Posted by John Keller

FARNBOROUGH, England, 17 July 2010. European flight simulator designers are creating cost-effective full-motion flight simulators for helicopter pilots by using a heavy-duty industrial robot to provide motion to the simulator's cockpit.

Simulation and training experts from helicopter services and training company Heli Aviation GmbH in Wallerstein, Germany; the Max Planck Institute for Biological Cybernetics in Tübingen Germany; and industrial robot specialist KUKA in Augsburg, Germany, are designing a helicopter flight simulator called the Heli Trainer that uses a KUKA robot to move the simulator's cockpit as it emulates the motion of flight.

The Heli Trainer uses a cockpit from a Guimbal Cabri G2 two-seat light piston-engined helicopter designed by Bruno Guimbal, a former Eurocopter engineer. The Cabri G2 cockpit is attached to a KUKA 1,100-pound-payload, six-axis robot that is certified to carry passengers. This industrial robot is the same type used for the Robocoaster, a robot fitted with rollercoaster-style seats. A linear traversing axis can be added to simulate landing and takeoff exercises.

The KUKA Aerospace Group will display its automation solutions for the aerospace industry at the Farnborough International Airshow July 19 to 25 in Farnborough, England.

The Heli Trainer enables trainees not only to use less time to develop a feel for movements and better understand the consequences of their flight control actions, but also to perform maneuvers in a safe environment with a steep learning curve, KUKA officials say.

“What makes the Heli Trainer unique is its ability to reproduce the movements of complex real systems in the smallest of spaces so that the pilot thinks he is in a real aircraft,” says Gary Taylor, KUKA’s United Kingdom aerospace manager.
★ ★ ★ ★
• _WORK TASK 1_: In the article about the helicopter flight simulator, which helicopter's cockpit does the Heli Trainer use?
• _WORK TASK 2_: Retype the portion of the article about the helicopter flight simulator between "The KUKA Aerospace" and "in Farnborough, England.", inclusive.

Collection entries
★ ★ ★ ★
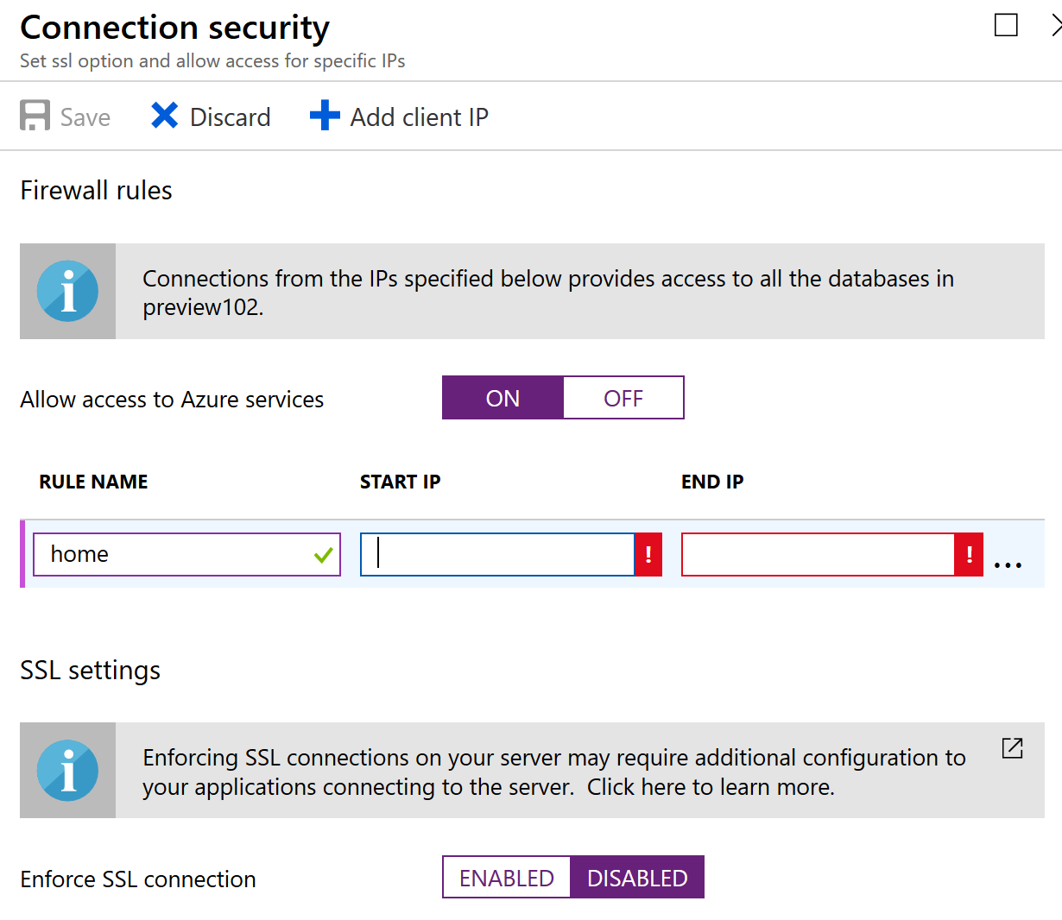Turn Azure services access OFF
This screenshot has width=1062, height=920.
coord(623,398)
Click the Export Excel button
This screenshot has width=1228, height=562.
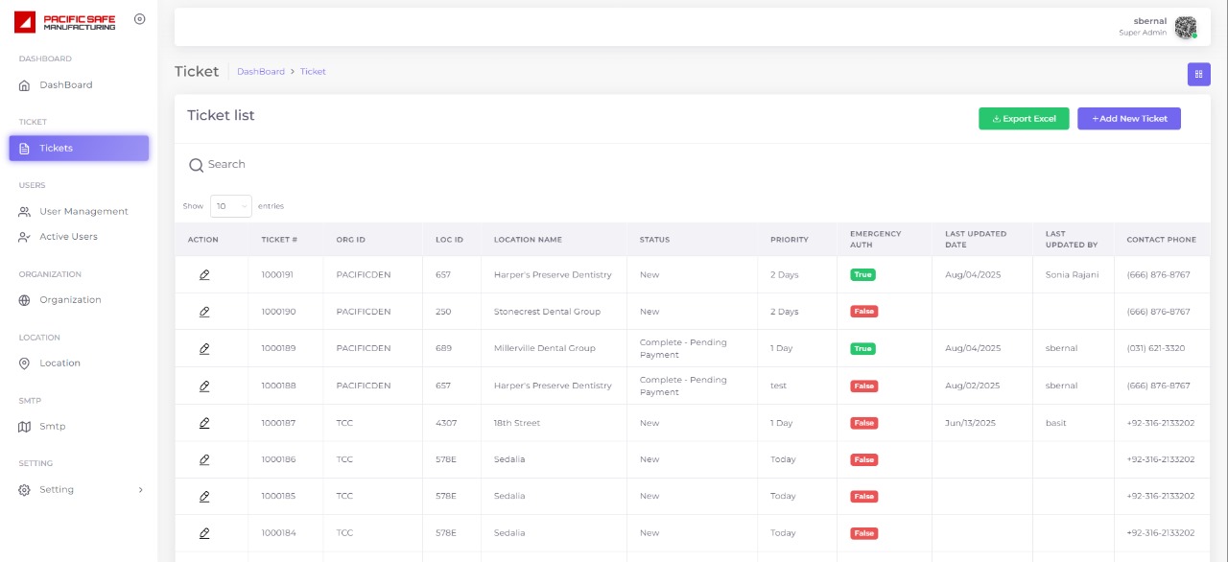point(1024,119)
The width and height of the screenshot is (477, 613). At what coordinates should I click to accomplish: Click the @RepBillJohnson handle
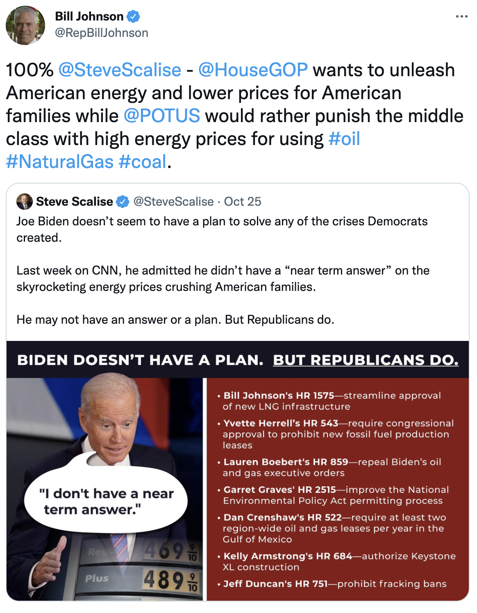pyautogui.click(x=102, y=33)
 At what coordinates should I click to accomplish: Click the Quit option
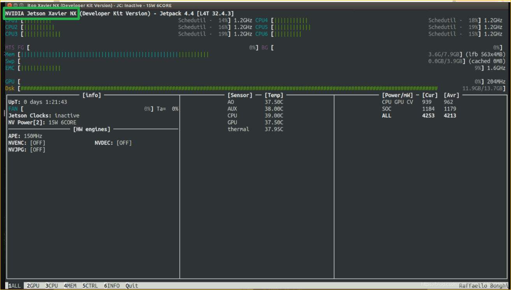(132, 286)
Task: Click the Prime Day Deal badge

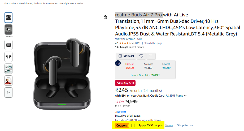Action: click(x=125, y=83)
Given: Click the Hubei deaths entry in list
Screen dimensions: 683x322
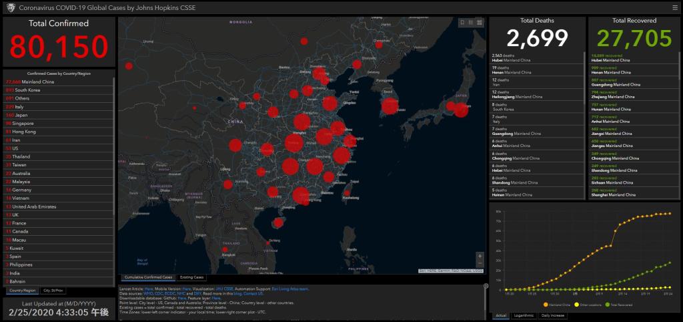Looking at the screenshot, I should pos(512,58).

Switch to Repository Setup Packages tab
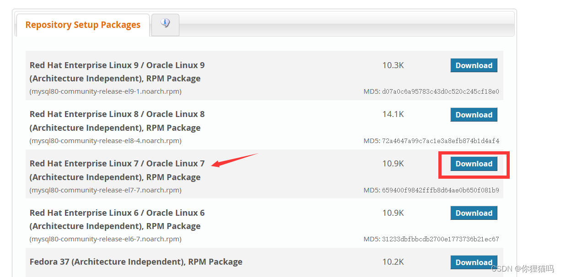83,25
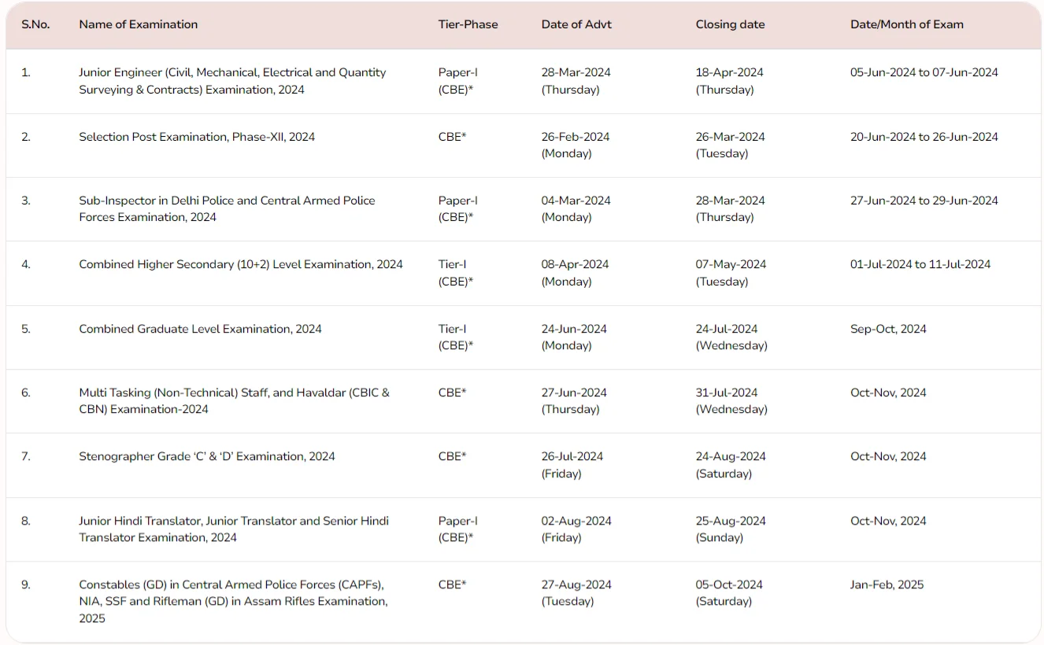Viewport: 1044px width, 645px height.
Task: Click the Constables (GD) in CAPFs examination
Action: point(232,601)
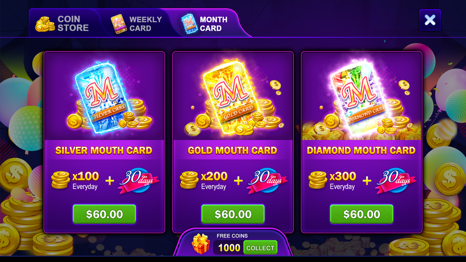Image resolution: width=466 pixels, height=262 pixels.
Task: Click the 1000 free coins counter
Action: tap(229, 248)
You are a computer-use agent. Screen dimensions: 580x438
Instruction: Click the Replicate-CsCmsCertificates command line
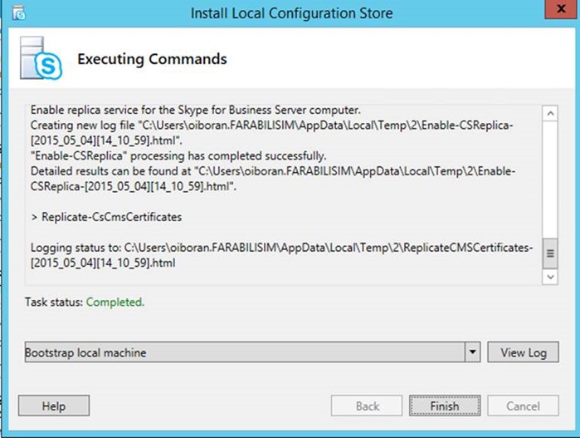(x=106, y=217)
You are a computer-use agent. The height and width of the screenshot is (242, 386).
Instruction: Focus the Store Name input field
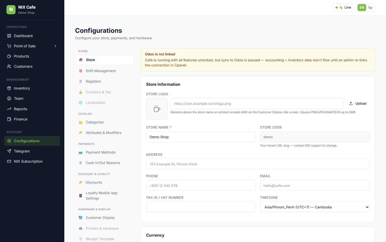click(x=201, y=137)
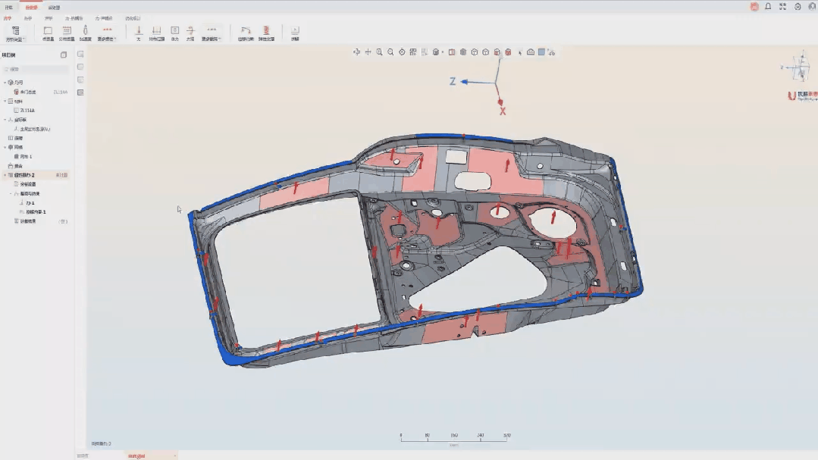Click the rotate view icon in viewport toolbar

pos(356,52)
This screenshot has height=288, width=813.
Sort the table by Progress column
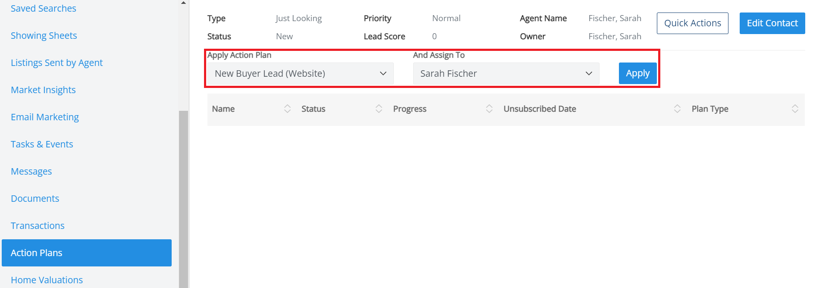489,109
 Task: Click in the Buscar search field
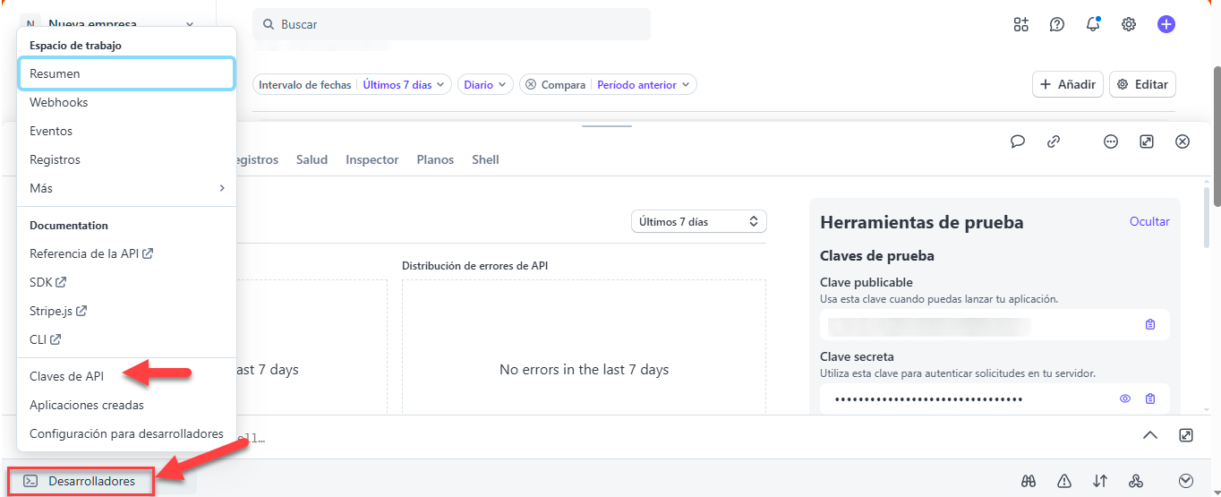(x=451, y=24)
★ ★ ★ ★
• _REPLY 1_: It uses the cockpit of a Guimbal Cabri G2 two-seat light piston-engined helicopter.

• _REPLY 2_:
The KUKA Aerospace Group will display its automation solutions for the aerospace industry at the Farnborough International Airshow July 19 to 25 in Farnborough, England.